Para pendukung Abu Bakar Baasyir kemudian melakukan aktifitas sesuai dengan instruksi IS. Setidaknya terdapat beberapa faksi pendukung IS di Indonesia. FAKSI, Al-Muhajirun, JAT, dan lainnya. Berbagai faksi pendukung IS ini kemudian mengerucut menjadi dua kelompok, Jamaah Anshorut Daulah (JAD) dan Jamaah Anshorul Khilafah (JAK).
Sebagai pendukung IS, anggota JAT yang setia dengan Abu Bakar Baasyir mengirimkan anggota-anggotanya yang telah siap ke medan jihad di Timur Tengah. Selain ke Timur Tengah bergabung dengan IS pusat, anggotanya juga dikirim ke daerah Poso, di Sulawesi tengah, guna mendukung Mujahidin Indonesia Timur (MIT) pimpinan Santoso. Beberapa anggota JAT di Bima dilaporkan menyerang aparat kepolisian.
Dinamika JAT ini menjadi salah satu pemicu mengapa para pelaku aksis terorisme belakanan lebih banyak menyasar aparat keamanan dibanding dengan simbol-simbol Barat seperti pada awal tahun 2000-an. Penangkapan para pemimpin JAT dan tindakan represif aparat kepolisian merupakan faktor pendukung penting kebencian terhadap aparat dan pemerintah Indonesia. Teologi kebencian yang diajarkan Abu Bakar Baasyir, diperbarui dengan teologi yang lebih segar dan radikal, menemukan tempat persemaiannya.
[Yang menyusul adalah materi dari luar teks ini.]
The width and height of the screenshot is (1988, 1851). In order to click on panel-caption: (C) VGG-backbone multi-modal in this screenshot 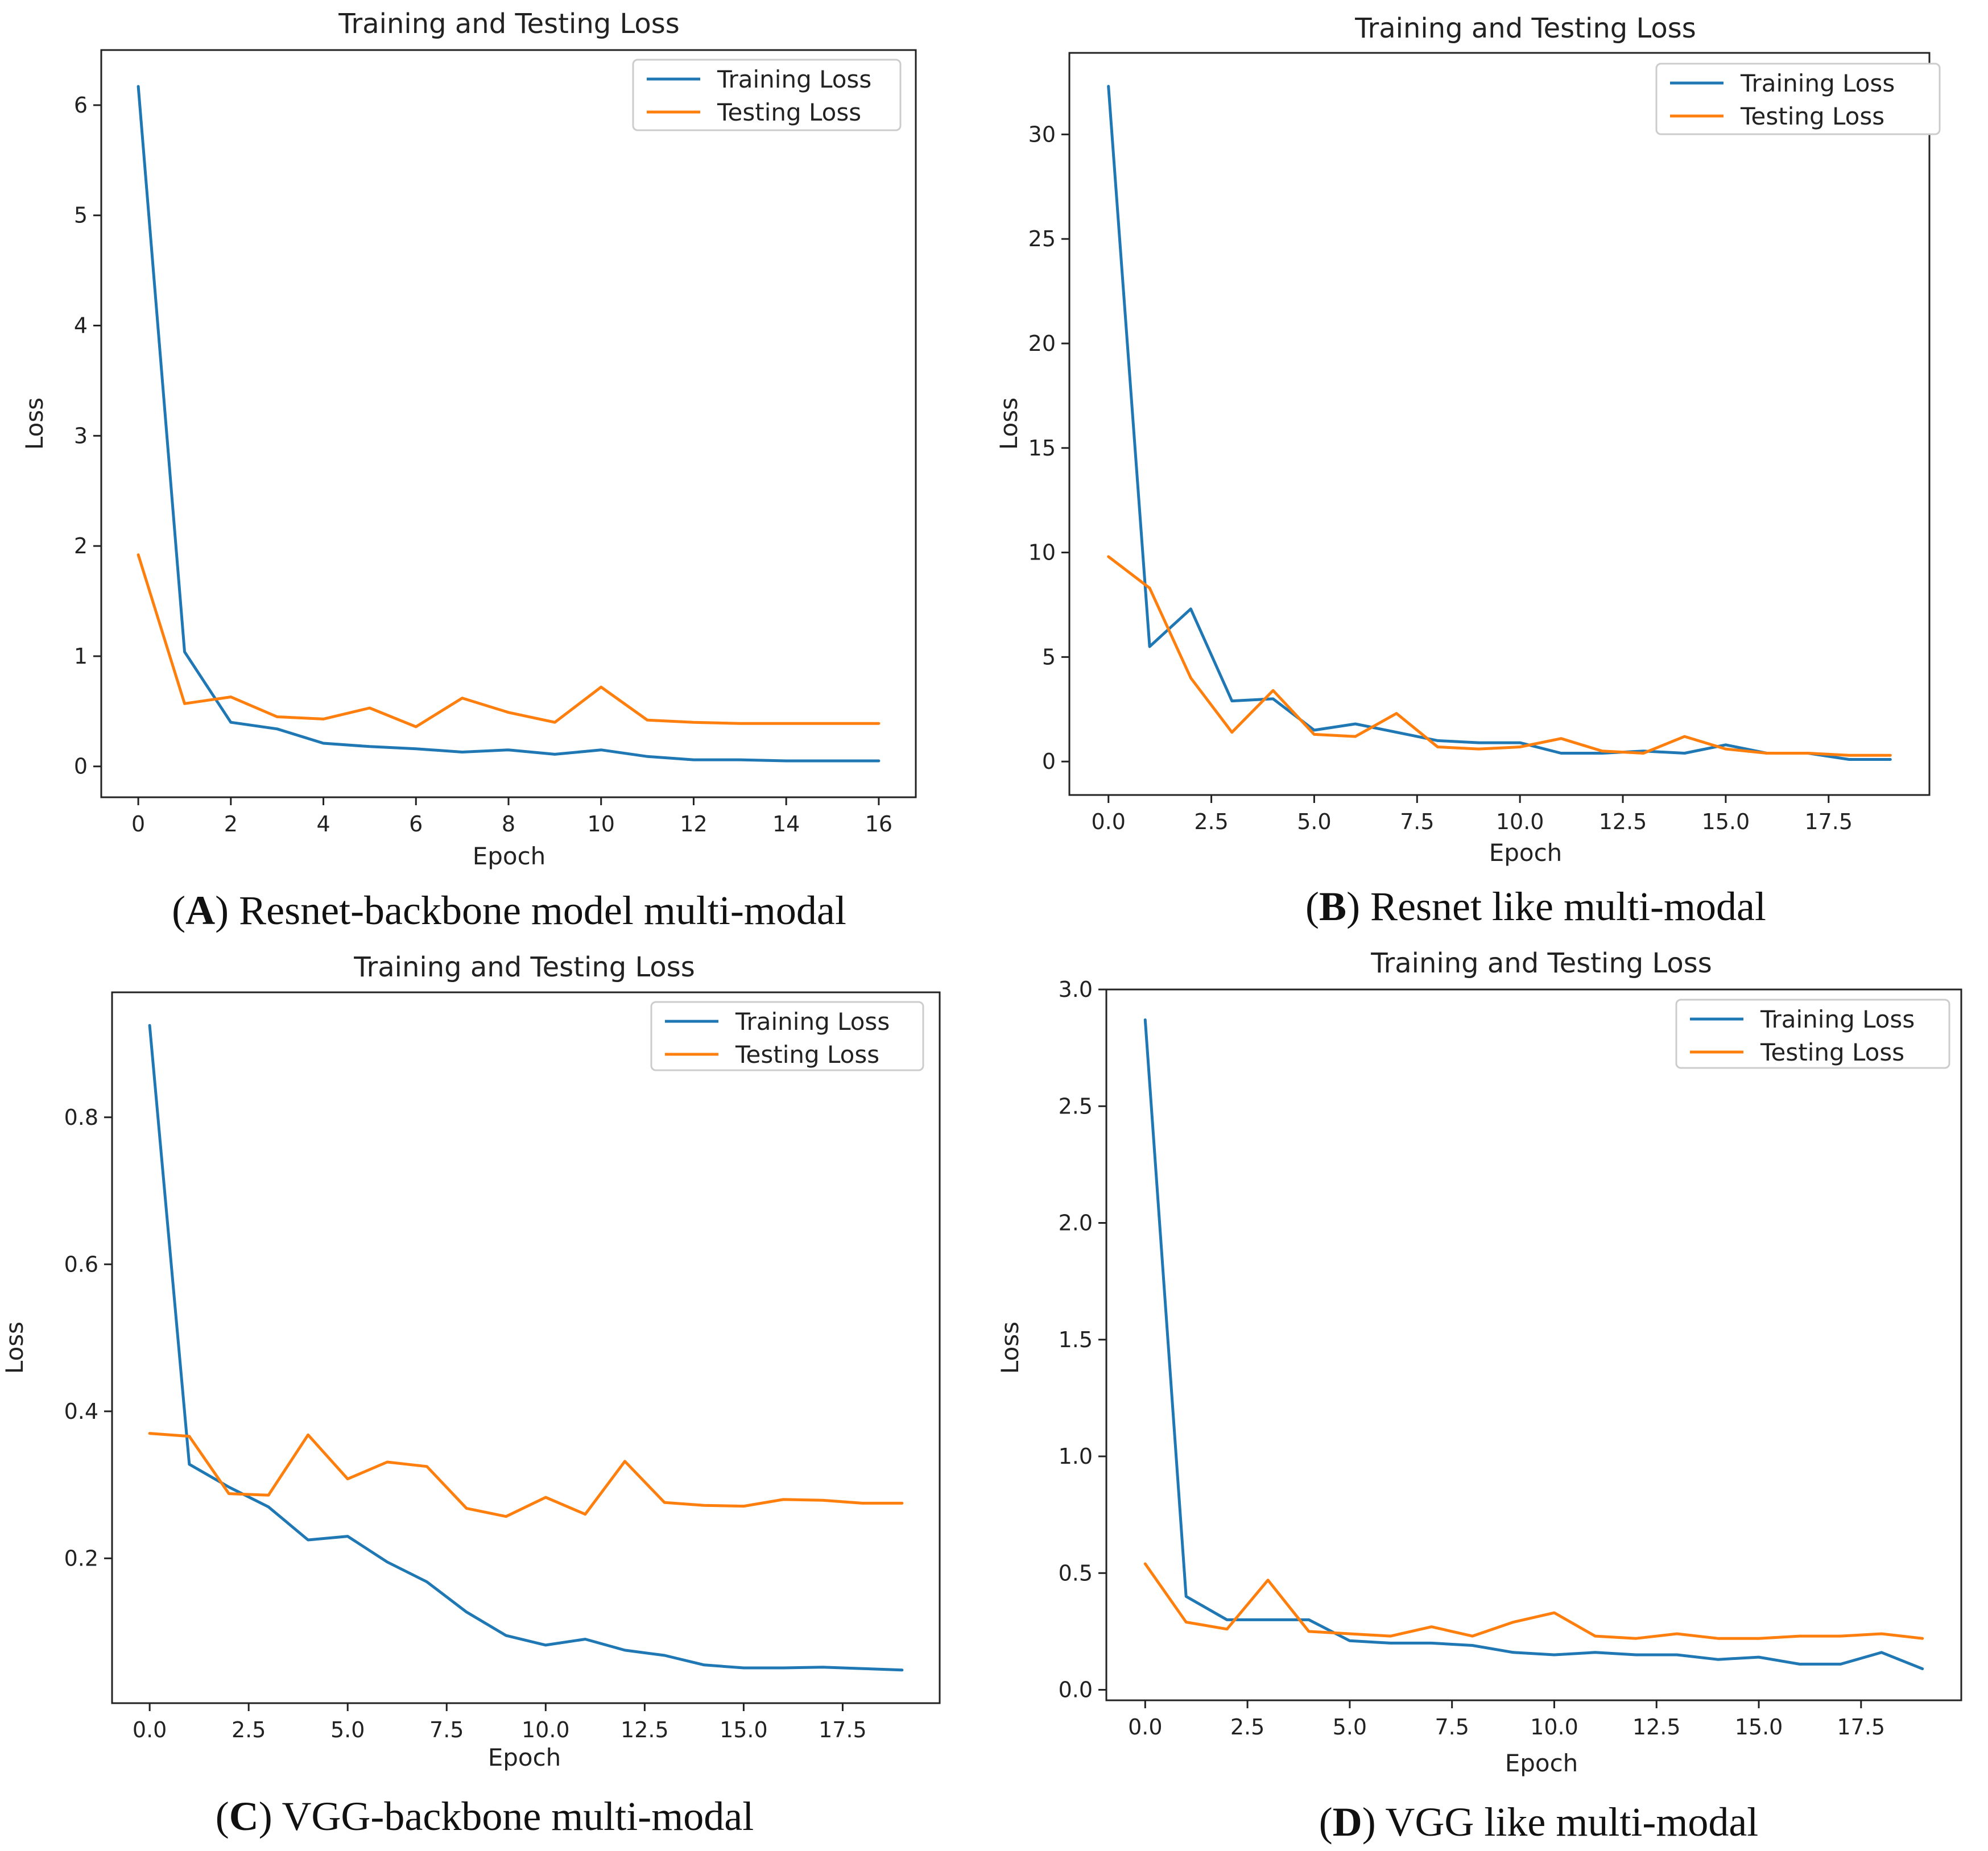, I will do `click(485, 1816)`.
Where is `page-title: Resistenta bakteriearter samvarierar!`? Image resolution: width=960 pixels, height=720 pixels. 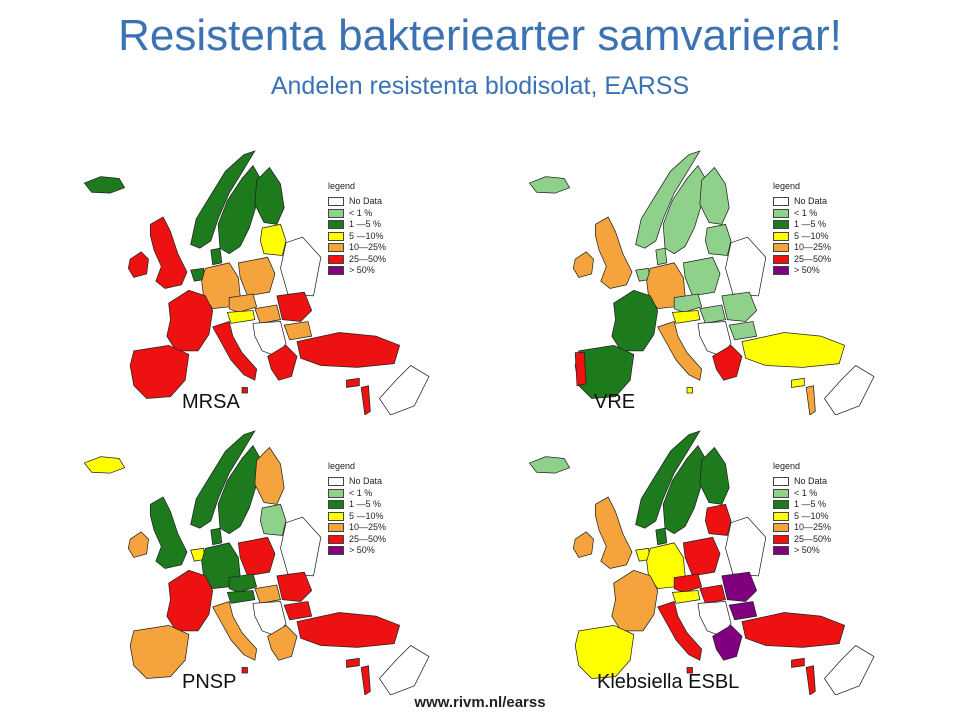
page-title: Resistenta bakteriearter samvarierar! is located at coordinates (480, 36).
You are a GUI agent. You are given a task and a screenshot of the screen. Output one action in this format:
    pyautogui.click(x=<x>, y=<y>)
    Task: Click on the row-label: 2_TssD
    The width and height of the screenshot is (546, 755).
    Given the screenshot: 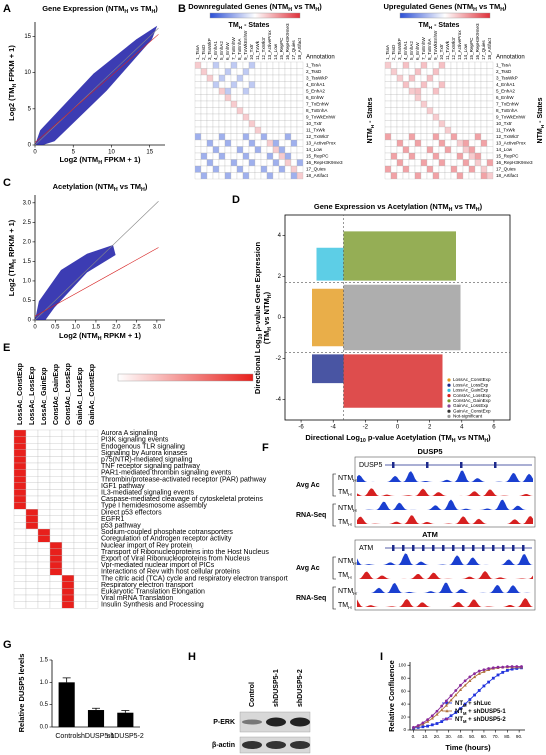 What is the action you would take?
    pyautogui.click(x=504, y=72)
    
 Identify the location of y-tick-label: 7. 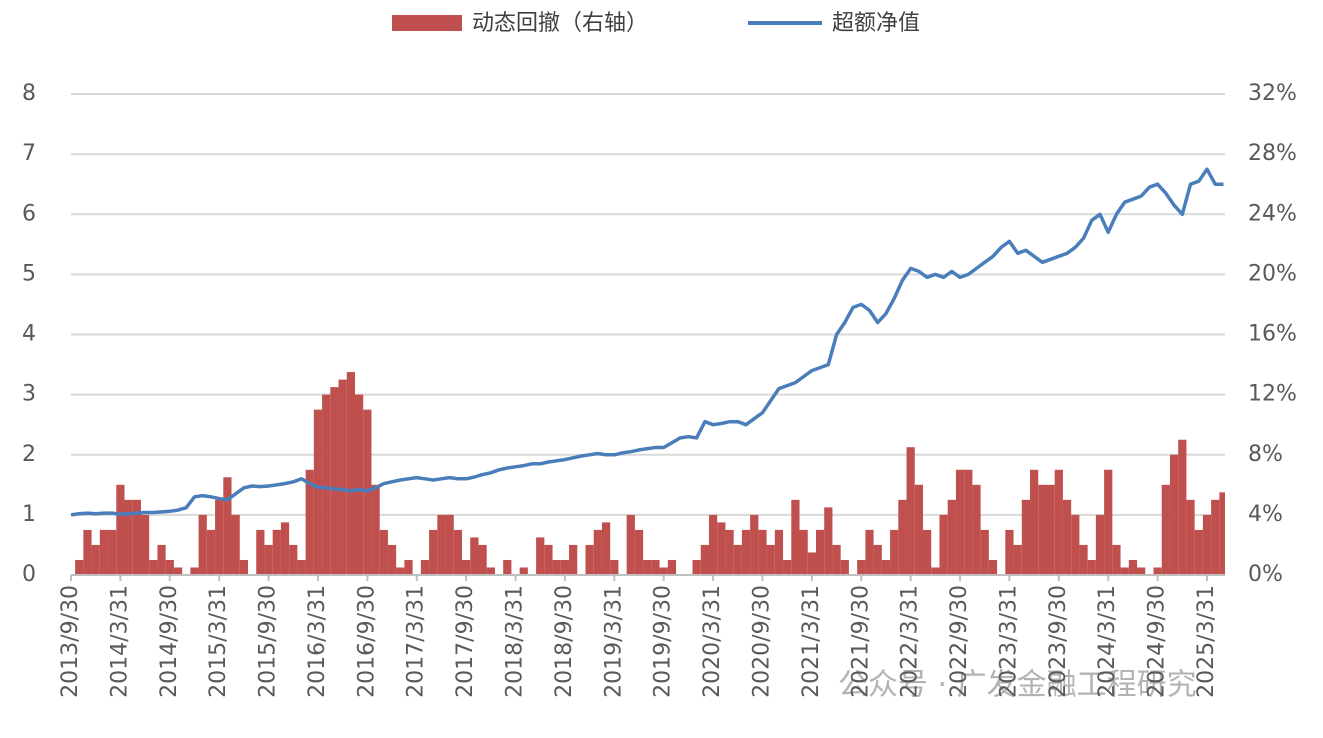
(29, 154).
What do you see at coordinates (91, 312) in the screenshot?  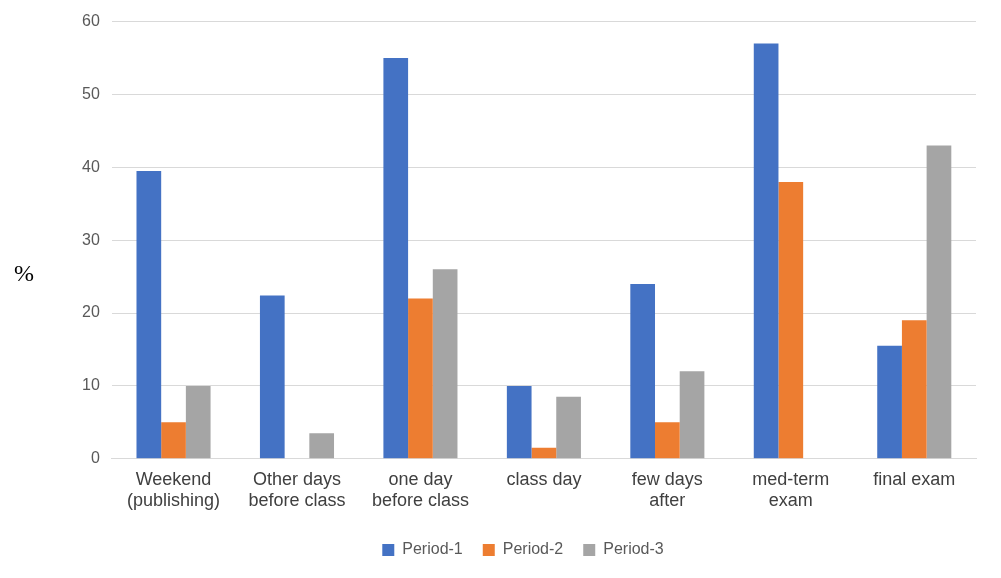 I see `y-tick-label: 20` at bounding box center [91, 312].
JAT berubah dari organisasi yang bertujuan menegakkan syariat melalui metode dakwah wal jihad dalam naungan ajaran amar nahi munkar yang bersifat terbuka dengan memanfaat instrumen demokrasi menjadi organisasi yang pemimpin dan anggotanya terlibat dalam aksi kekerasan dan terorisme.